IBM researchers have built the first complex electronic integrated circuit around a single carbon nanotube molecule, a new material that shows promise for enhancing performance over today's standard silicon semiconductors.
For some 50 years the semiconductor industry has relied on the ability to pack increasing numbers of electronic circuits on a single silicon chip to make those chips more powerful, note IBM researchers Joerg Appenzeller and Zhihong Chen of T.J. Watson Research Center, Yorktown Heights, N.Y. That was achieved largely by finding ways to build circuits smaller. With scientists seeing an end to that capability looming, nanotechnology is being explored as a means to keep the industry moving forward, adds Appenzeller.
IBM built the demonstration circuit with standard semiconductor processes, Appenzeller says. A single molecule is the base for all components in the circuit, rather than linking individually constructed components. That can simplify manufacturing and provide the consistency needed to more thoroughly test and adjust the material for use, he explains.

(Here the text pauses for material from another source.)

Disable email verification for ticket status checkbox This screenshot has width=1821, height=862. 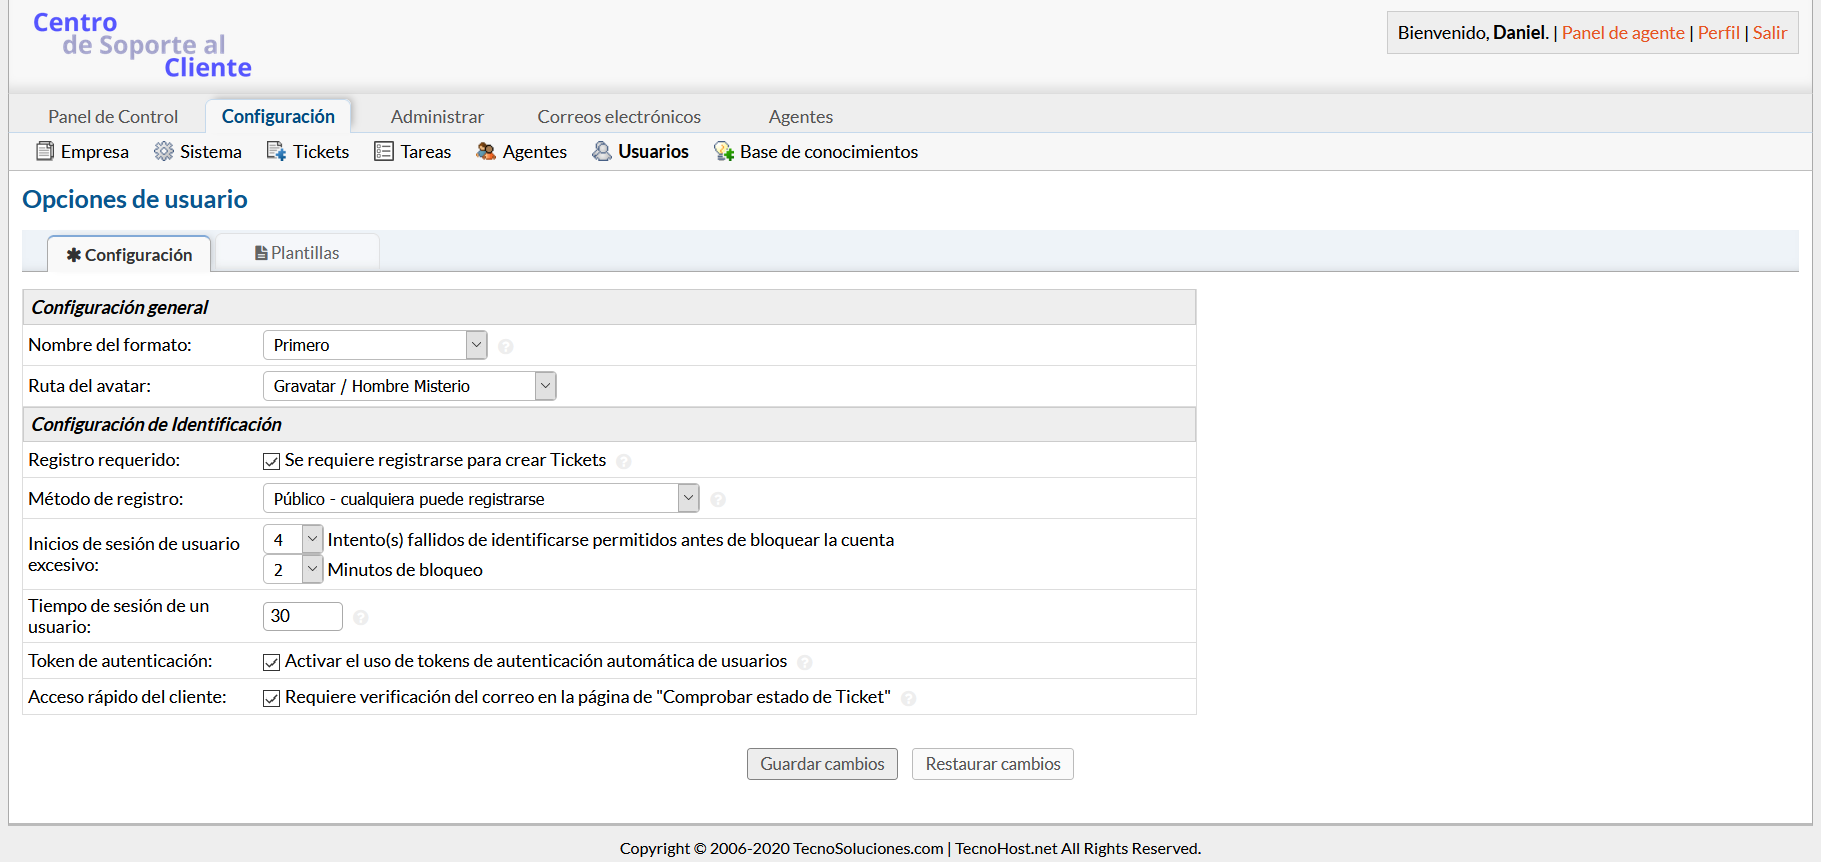click(x=271, y=698)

IBM's assessment: By integrating the complete circuit around a single nanotube, the IBM team observed circuit speeds nearly a million times faster than previously demonstrated circuits with multiple nanotubes. While that is still slower than the speeds obtained by today's silicon chips, the IBM team believes that new nanofabrication processes will eventually unlock the superior performance potential of carbon nanotubes.
The circuit built by the IBM team is a ring oscillator -- a circuit that chip makers typically build to evaluate new manufacturing processes or materials. The circuit stresses certain properties that can give a good indication of how the new technologies will perform when used to build complete chips, adds Appenzeller.
Columbia University collaborator Shalom Wind helped research the deposition of the gate dielectric, the insulation that separates the gate which controls current flow through the transistor from the actual nanotube channel. Andrew Rinzler, a University of Florida professor, helped with growing the right type of carbon nanotubes.